Short problem 1: List every term that appears inside quotation marks in the discussion of audit tables below.

Reading passage:
I’ve also gotten pretty wild using it to reconstruct state in migrations. Like adding a “created_at” field to a table, then mining the audit log for creation events to set the value on existing rows. Or changing a table to a soft delete instead of an actual delete, then repopulating past entries from the audit log.

Do you add audit tables for basically everything, or just the most critical tables? I’m wondering whether the DB eventually becomes dominated by audit entries, though I guess you could prune them periodically if that is a problem.

In my case I've added them everywhere, all tables. The critical tables are also the highly trafficked ones in my case. So leaving the audit off the less-critical ones wouldn't really buy me anything.

It does _feel_ like the kind of thing that's likely to build an unreasonable amount of cruft around the place, but it just hasn't happened over the last few years. The way I run it all the audit logs are actually in a single table. Querying that table isn't exactly quick but it doesn't need to be. It all just trucks along.

I have all mine in a separate schema, with prefixes: "audit_schemaname" with "audit_customer", "audit_invoice" etc. And then I partition them based on the hot ones.

Than you for sharing, will play around with putting it all in one table.

I add them to everything now, but automate it.

If you have any "hot" tables, it is worthwhile to partition those audit tables, again, automate those parts.

I've only had a single case where we had to switch it off (the auditing) because we started getting deadlocks (main table was read & write heavy + our reporting engine was fed off of it at the time).

Short problem 2: From the records, copy out the part that opens with the line containing "Where should I click to: Expand" and closes with the last line of the records.

Dataset items:
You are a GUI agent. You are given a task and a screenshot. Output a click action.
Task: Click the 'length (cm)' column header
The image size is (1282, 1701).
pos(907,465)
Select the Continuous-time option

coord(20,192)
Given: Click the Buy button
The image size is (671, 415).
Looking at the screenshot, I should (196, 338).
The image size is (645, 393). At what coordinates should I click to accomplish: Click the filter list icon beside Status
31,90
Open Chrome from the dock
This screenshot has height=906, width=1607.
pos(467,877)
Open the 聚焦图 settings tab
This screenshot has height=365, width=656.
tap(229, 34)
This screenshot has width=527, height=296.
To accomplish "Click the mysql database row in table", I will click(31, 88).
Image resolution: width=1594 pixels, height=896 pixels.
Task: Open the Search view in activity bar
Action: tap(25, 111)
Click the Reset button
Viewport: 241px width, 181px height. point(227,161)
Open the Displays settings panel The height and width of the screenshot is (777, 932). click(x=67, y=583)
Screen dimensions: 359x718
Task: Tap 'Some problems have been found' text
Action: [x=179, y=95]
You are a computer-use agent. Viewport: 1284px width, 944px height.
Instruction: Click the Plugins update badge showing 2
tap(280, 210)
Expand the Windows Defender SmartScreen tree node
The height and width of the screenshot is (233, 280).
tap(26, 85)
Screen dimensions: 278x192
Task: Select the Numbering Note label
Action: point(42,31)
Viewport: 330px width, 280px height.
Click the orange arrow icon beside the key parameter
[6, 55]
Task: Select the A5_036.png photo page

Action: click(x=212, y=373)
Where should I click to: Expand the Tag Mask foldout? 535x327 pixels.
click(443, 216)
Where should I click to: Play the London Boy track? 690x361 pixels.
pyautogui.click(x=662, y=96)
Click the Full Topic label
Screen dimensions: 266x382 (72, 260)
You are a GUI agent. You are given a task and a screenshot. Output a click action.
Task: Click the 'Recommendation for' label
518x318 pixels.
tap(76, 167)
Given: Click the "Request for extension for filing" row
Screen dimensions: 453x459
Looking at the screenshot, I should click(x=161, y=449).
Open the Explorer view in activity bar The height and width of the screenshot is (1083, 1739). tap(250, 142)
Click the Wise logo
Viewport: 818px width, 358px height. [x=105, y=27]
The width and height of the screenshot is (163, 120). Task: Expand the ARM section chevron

Written answer 1:
created_at
audit_schemaname
audit_customer
audit_invoice
hot

Written answer 2:
Where should I click to: Expand the Tag Mask foldout? 535x327 pixels.
click(443, 216)
Where should I click to: Play the London Boy track? 690x361 pixels.
pyautogui.click(x=662, y=96)
Click the Full Topic label
Screen dimensions: 266x382 (72, 260)
You are a GUI agent. You are given a task and a screenshot. Output a click action.
Task: Click the 'Recommendation for' label
518x318 pixels.
tap(76, 167)
Given: Click the "Request for extension for filing" row
Screen dimensions: 453x459
Looking at the screenshot, I should click(x=161, y=449).
Open the Explorer view in activity bar The height and width of the screenshot is (1083, 1739). tap(250, 142)
Click the Wise logo
Viewport: 818px width, 358px height. [x=105, y=27]
The width and height of the screenshot is (163, 120). Task: Expand the ARM section chevron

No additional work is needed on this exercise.